Fair, the virologist, was released from the hospital to recover at home and continued to urge eye protection. “People like to call people like me fearmongers, things like that, but the reality is, we’re just trying to keep them safe,” he told NBC News.
The CDC hasn’t issued such advice. In an email, the agency says it “does not have specific recommendations for the public regarding eye protection. However, in healthcare settings, CDC does recommend eye protection for healthcare workers to prevent transmission via droplets.”
Sen agrees. “For the general public, I don’t think we have enough data to suggest that they should be covering the eyes in some form,” she says.
When she goes to the grocery store, she doesn’t wear eye protection. “I am only wearing goggles when I’m seeing ophthalmology patients up close, basically because I’m 4 or 5 inches away from them.

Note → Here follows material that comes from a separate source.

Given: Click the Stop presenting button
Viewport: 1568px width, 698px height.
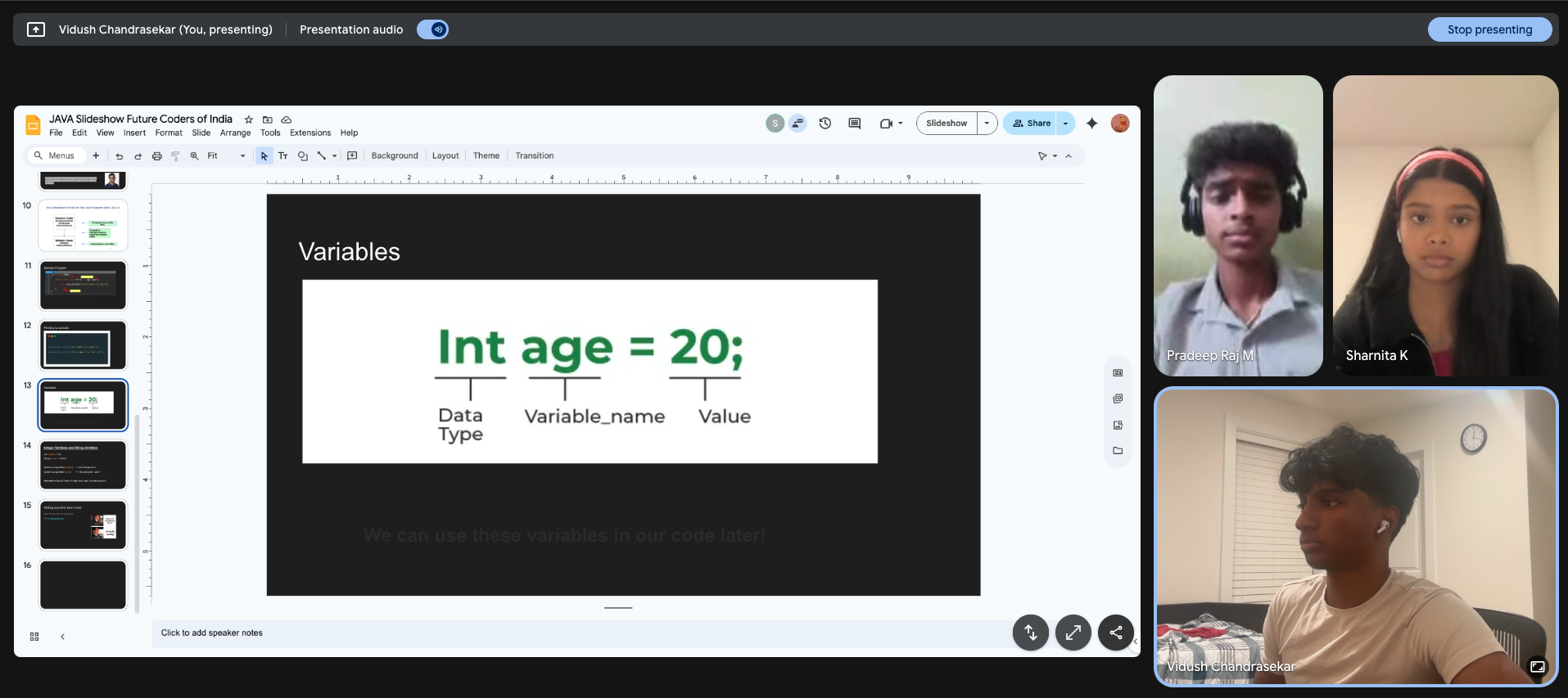Looking at the screenshot, I should pyautogui.click(x=1489, y=29).
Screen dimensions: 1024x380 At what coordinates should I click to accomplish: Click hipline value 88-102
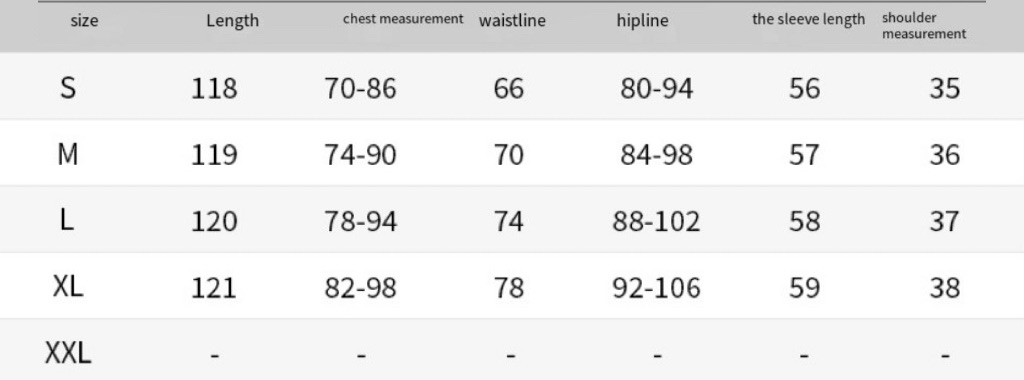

But fuller protection — a mask, gloves, and even eye protection, such as goggles — might help those taking care of a COVID-19 patient at home, Manche says. “If you’re caring for somebody, that’s a much higher risk because they’re shedding viral load. You lessen the chance of transmission.”
For the public, Sen stresses the continued importance of hand hygiene. “In an abundance of caution, I would still encourage hand-washing and not touching the eye for many reasons, not just COVID. You can transmit simple infections to your eye. We have other viruses and bacteria that are circulating in the environment and in our bodies elsewhere, so we can easily carry those to the eyes.”
Switching from contact lenses to glasses could help cut down on touching the eyes, she says. Glasses can also be a “mechanical barrier” to keep hands away.
Glasses might block some droplets if someone nearby sneezes or coughs, Manche says, although glasses “aren’t sealed around the edges. They’re not like true medical goggles that are going to keep out the virus.”
Duh agrees that health care workers must don eye protection, but he says the public doesn’t need to start wearing goggles, face shields, or other eye protection. “I still think the major mode of transmission is through the nasal passages and the respiratory system,” he says.
It’s unclear whether eye protection is warranted for plane passengers, Manche says. “It probably wouldn’t hurt, but I think the more important thing would be to take precautions: wearing a face mask, washing your hands, cleaning the seats and tray tables in front of you, and not touching things and touching your face and eyes.”